Disclaimer: We are not endorsing any of the above mortgage lenders nor are we financially benefiting from any transactions that occur if you decide to use their services. You as a customer are not required to use their services and can choose your own lender.
Our mortgage brokerage firms offer many financing solutions to our customers based on their specific financial and goal oriented needs. Being a mortgage broker we work with multiple lending institutions to find a program that suits your specific needs. Unlike local big banks, we shop the best option available to suit your need and offer many programs to both local and international buyers. Give us a call and let us help you with your next purchase financing.

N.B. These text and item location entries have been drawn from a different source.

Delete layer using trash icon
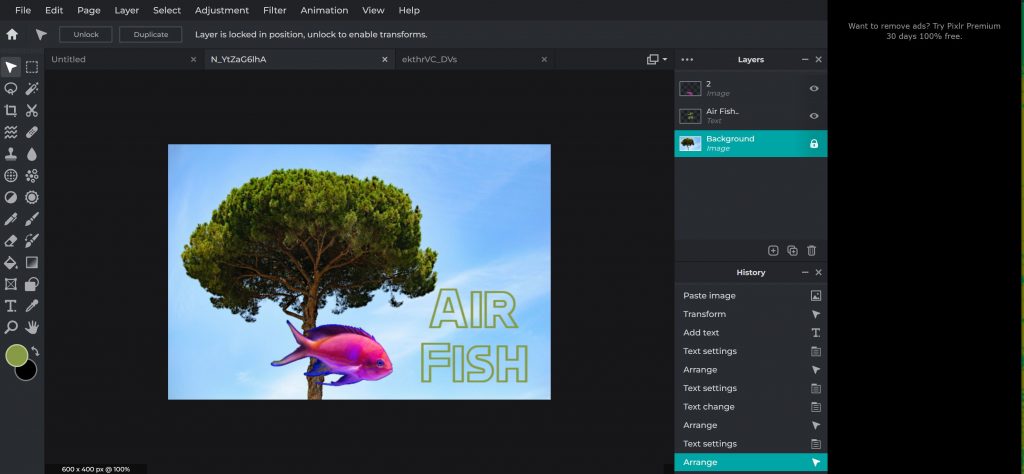 [811, 250]
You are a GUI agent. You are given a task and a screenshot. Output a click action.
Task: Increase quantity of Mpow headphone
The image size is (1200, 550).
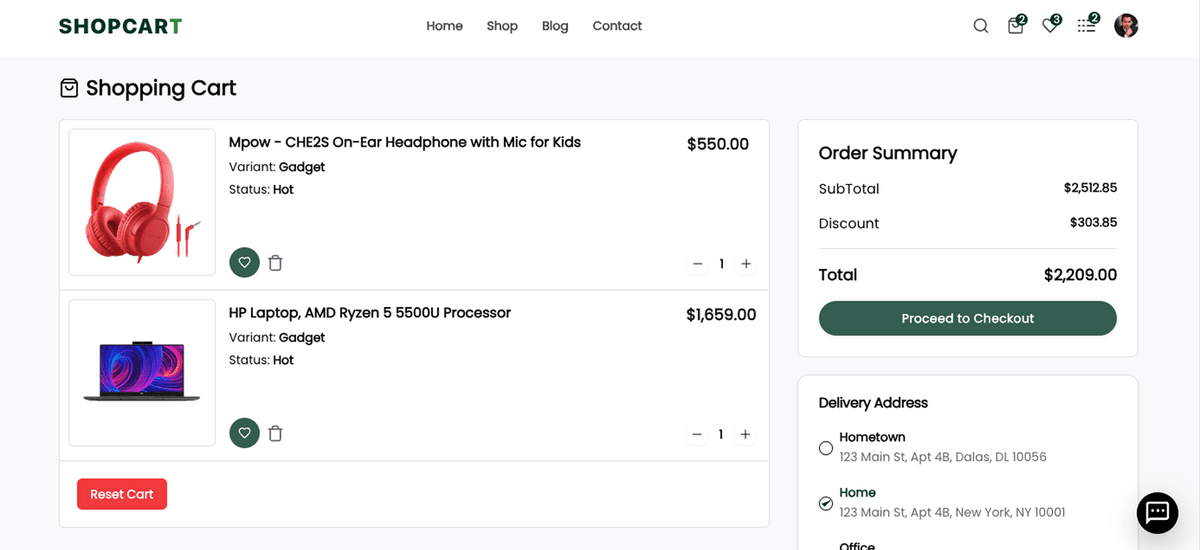(x=745, y=264)
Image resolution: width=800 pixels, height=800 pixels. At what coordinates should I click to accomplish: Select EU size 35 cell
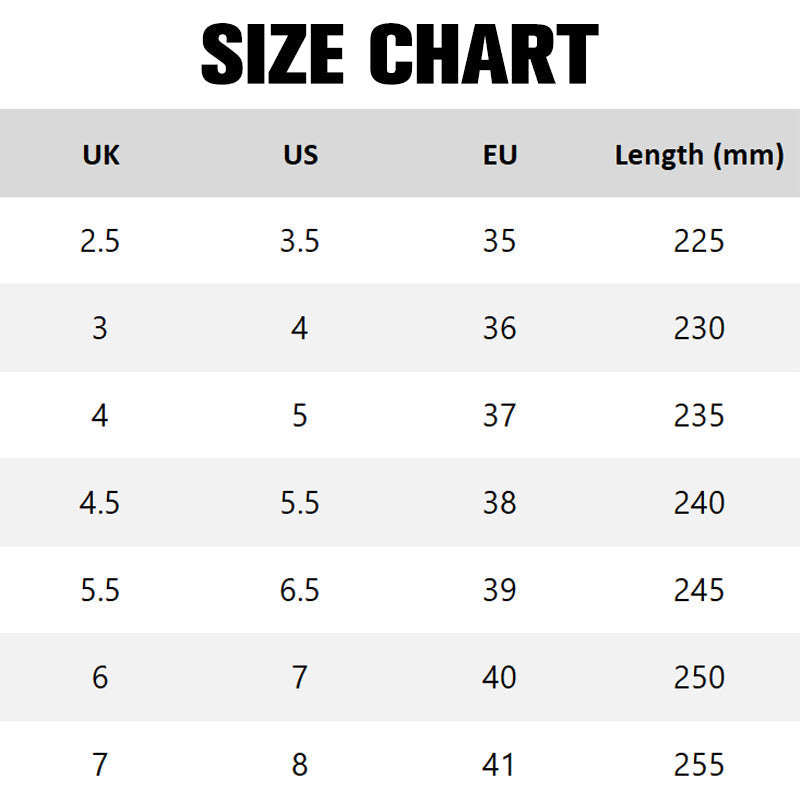[x=499, y=241]
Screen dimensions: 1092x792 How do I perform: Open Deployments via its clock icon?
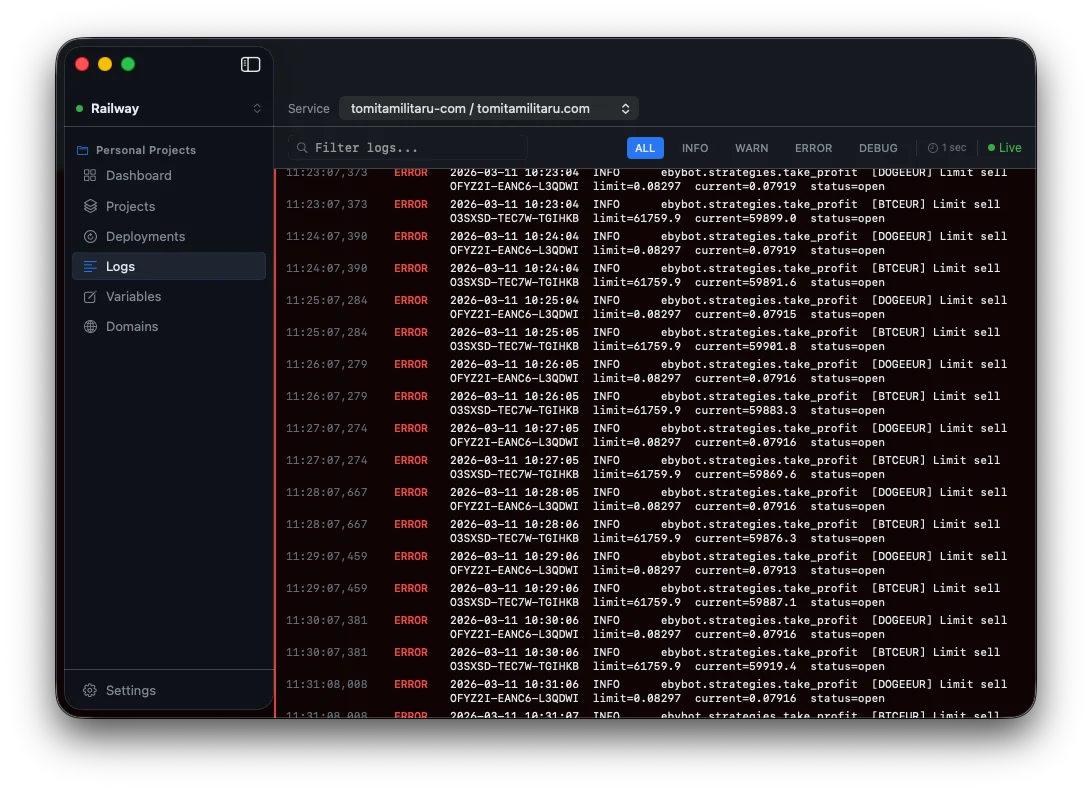pos(91,236)
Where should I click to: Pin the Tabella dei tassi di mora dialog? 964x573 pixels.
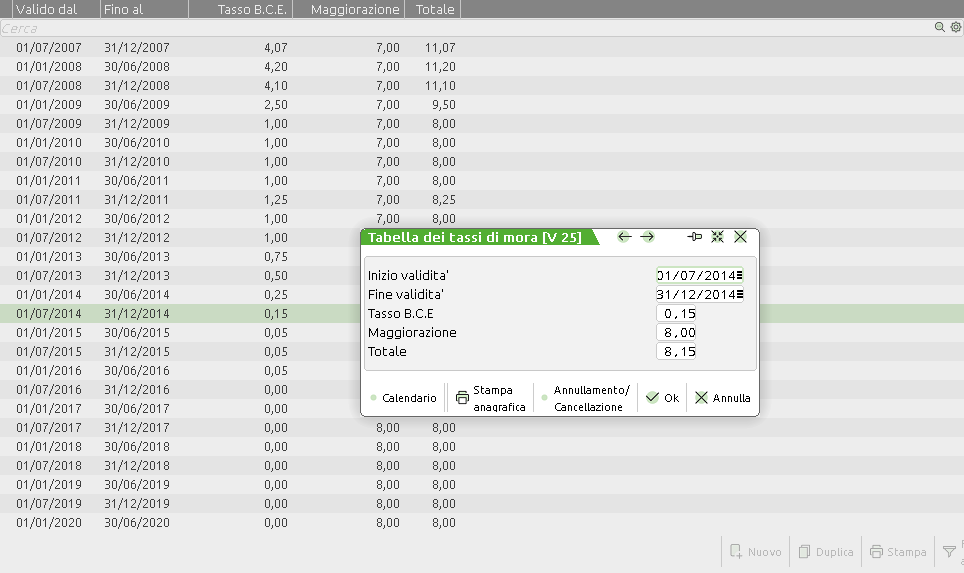pos(695,237)
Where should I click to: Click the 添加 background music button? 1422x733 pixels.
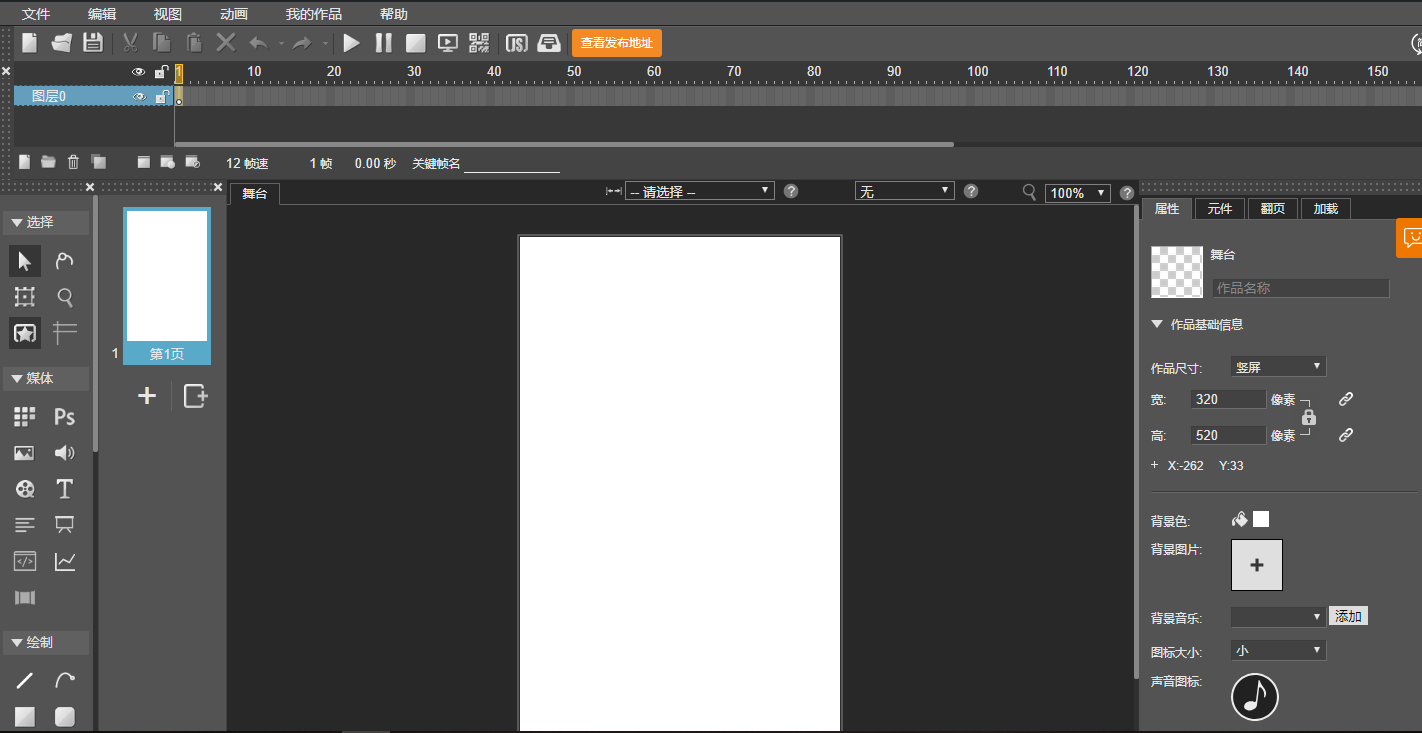pyautogui.click(x=1348, y=616)
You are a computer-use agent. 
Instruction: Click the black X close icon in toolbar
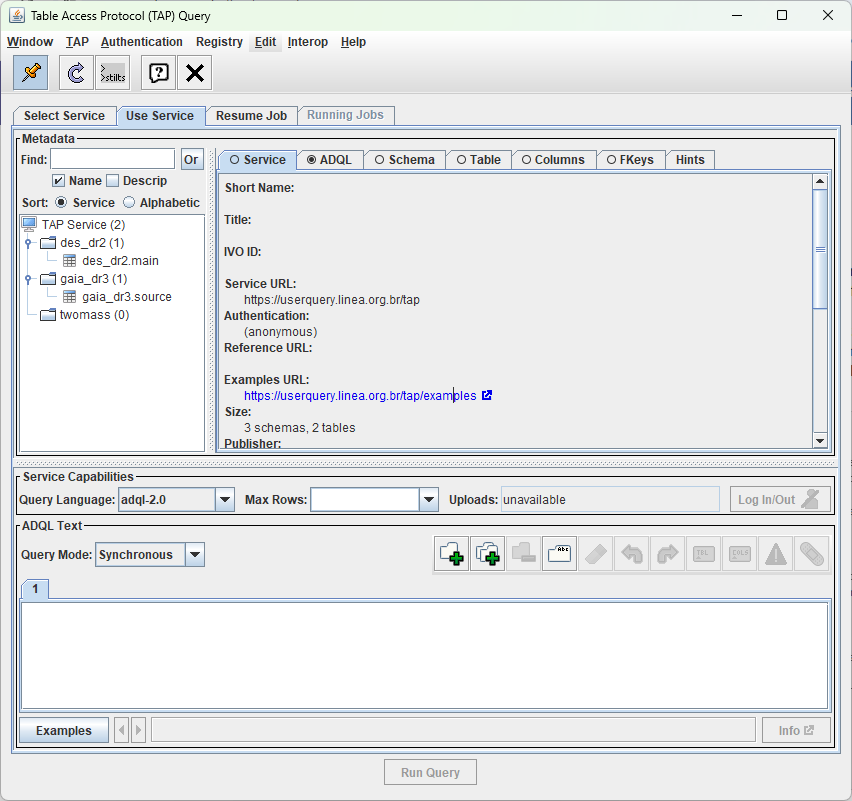193,72
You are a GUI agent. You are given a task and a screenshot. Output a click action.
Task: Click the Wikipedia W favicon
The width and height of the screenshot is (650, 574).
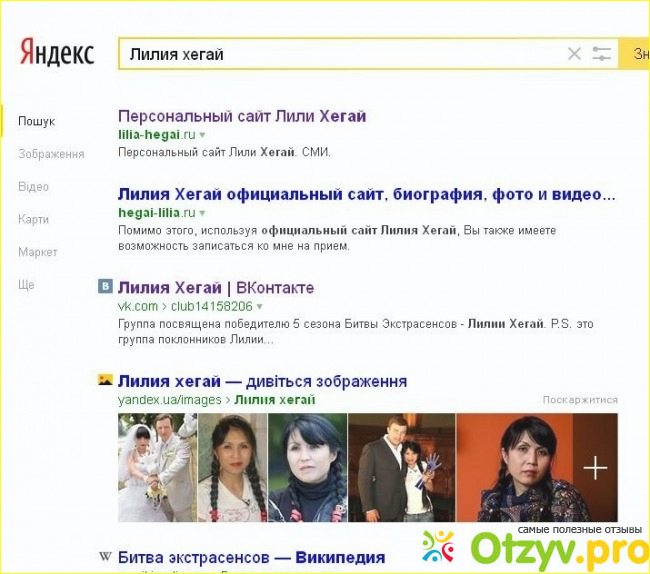coord(105,557)
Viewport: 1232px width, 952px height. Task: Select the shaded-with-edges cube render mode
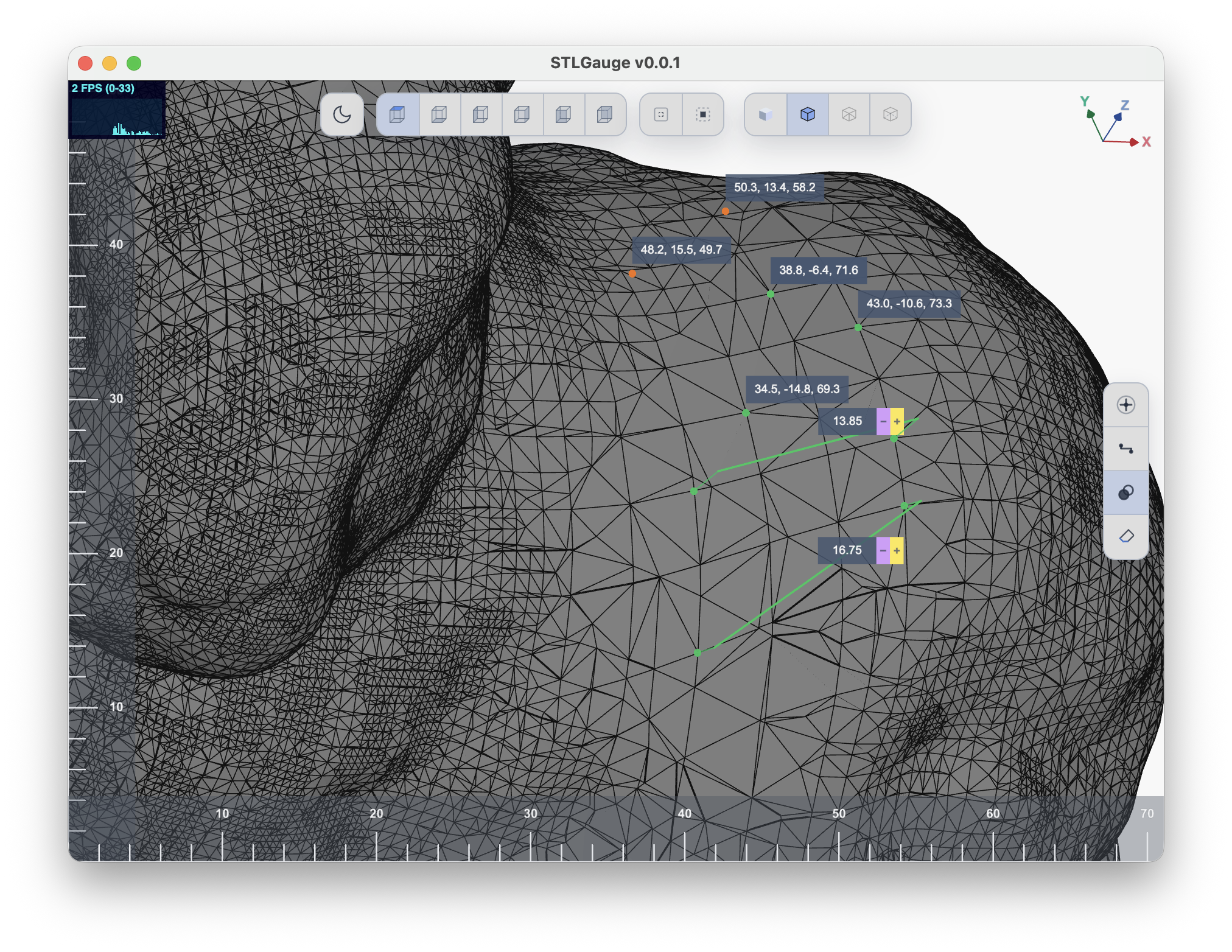pyautogui.click(x=807, y=114)
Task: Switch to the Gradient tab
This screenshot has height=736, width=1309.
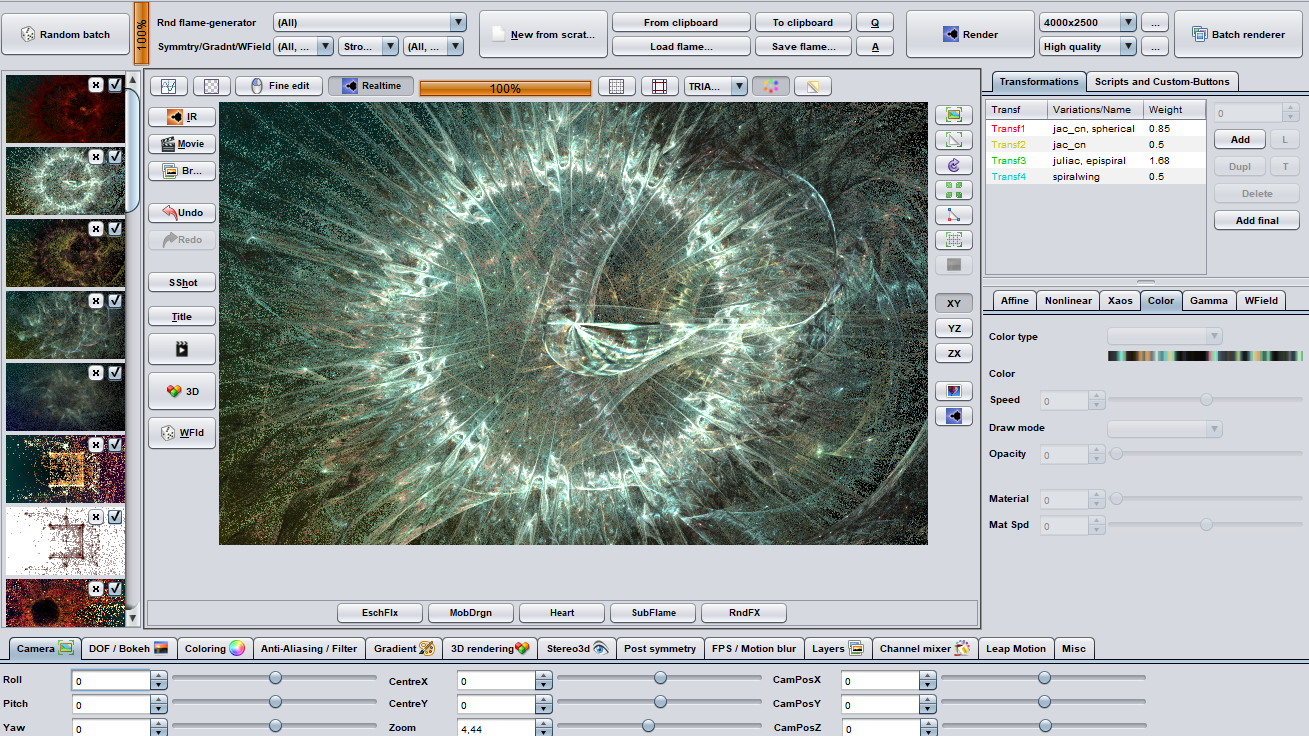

With years experience in the mortgage industry, we pride ourself on delivering efficient and stress-free financing to both investors and first time home buyers. Building a great relationship with my clients is of utmost importance. We strive to educate our clients and guide them to make the best financial decision that suits their needs. Whether we are helping you buy your first home or investment property you can be sure that there will never be any surprise lender fees or charges. Keeping you updated on the progression of the loan throughout the process and guide on the path to real estate success with advice about insurance, appraisals, inspections, and your credit.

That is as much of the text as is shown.